Qui est concerné ? Déposé en 2009 par l'Union démocratique du centre (UDC), adopté dimanche par référendum, le texte prévoit d’expulser systématiquement les étrangers de Suisse s'ils ont été condamnés pour meurtre, viol, délit sexuel, brigandage, traite d'êtres humains, trafic de drogue, ou fraude aux aides sociales. Avec une interdiction d’entrer sur le territoire de 5 à 15 ans, allant jusqu’à 20 ans en cas de récidive. Cette expulsion interviendrait après que le condamné ait effectué sa peine d’emprisonnement ou réglé son amende.
Qu’est ce qui est nouveau ? Le juge helvétique avait déjà la possibilité de prononcer une interdiction temporaire ou définitive du territoire à l’égard d’un étranger reconnu coupable de crimes graves, mais seulement au cas par cas. En moyenne, environ 400 délinquants étrangers sont expulsés chaque année. Avec le référendum de dimanche, cette expulsion devient automatique pour une liste d’infractions. L'initiative de l'UDC devrait multiplier le chiffre des expulsions par quatre ou cinq.

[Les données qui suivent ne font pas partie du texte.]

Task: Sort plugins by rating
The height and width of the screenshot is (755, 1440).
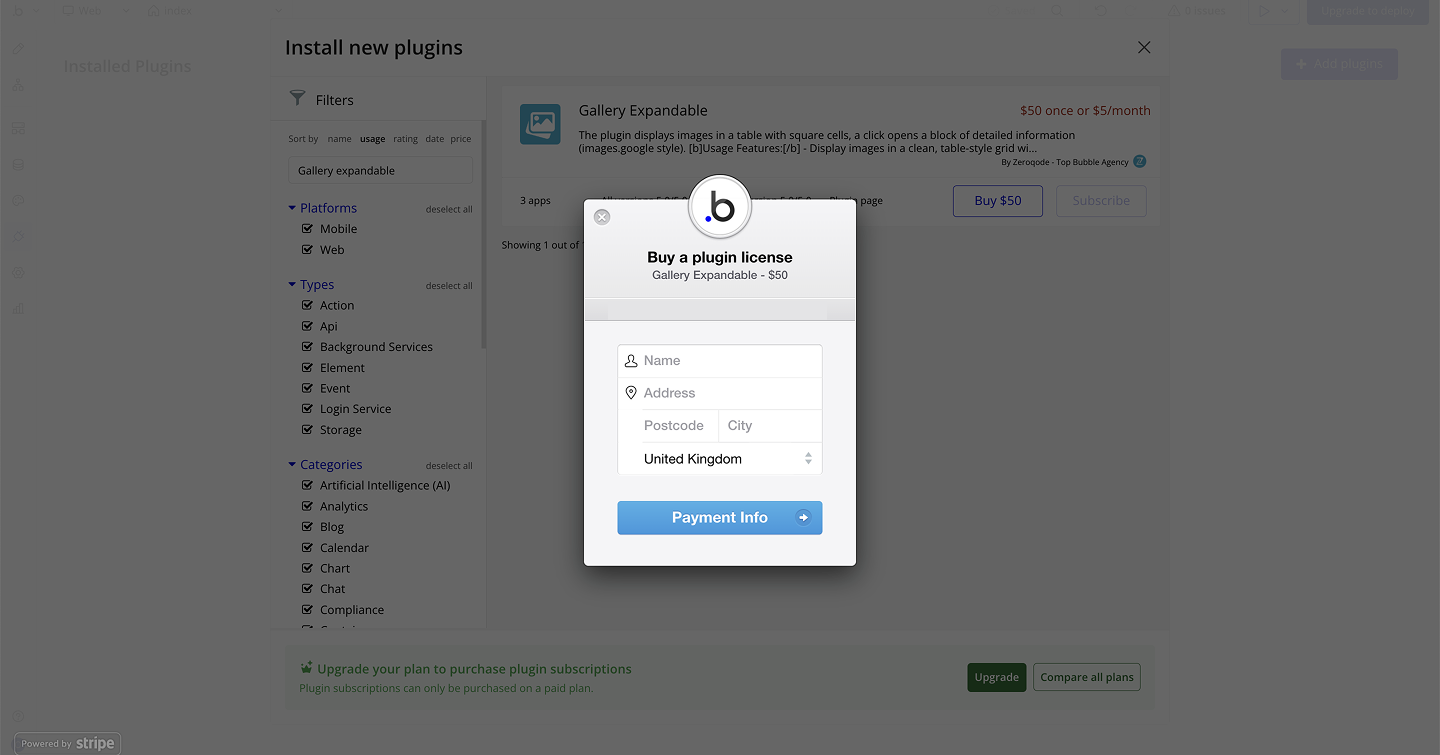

Comment la question est perçue en Suisse ? Comme à son habitude, la formation populiste et nationaliste UDC n’a pas hésité à faire campagne sur des affiches polémique. L’une d’elle a particulièrement retenu l’attention des médias. Elle montre un homme musclé, à la mine patibulaire, avec pour slogan "Ivan S., violeur et bientôt suisse ?". "Des messages simplistes mais terriblement efficaces" estime le quotidien Le Matin, au lendemain du vote. En face, commente 24 Heures, les autres partis ont fait preuve "d'amateurisme". Le gouvernement suisse avait présenté une contre-proposition, destinée à lier le renvoi des immigrés à la sévérité de la peine prononcée plutôt qu'à une liste arbitraire de crimes.
Un rappel à l’ordre de Bruxelles ? Les opposants à l'expulsion automatique font valoir que ce durcissement de la loi est contraire aux traités internationaux contre la discrimination et au principe de libre circulation des personnes en Europe. Concrètement, l'expulsion systématique de n’importe quel citoyen de l’UE pourrait remettre en cause les accords bilatéraux en vigueur entre la Confédération et l'Union européenne, notamment sur la libre circulation.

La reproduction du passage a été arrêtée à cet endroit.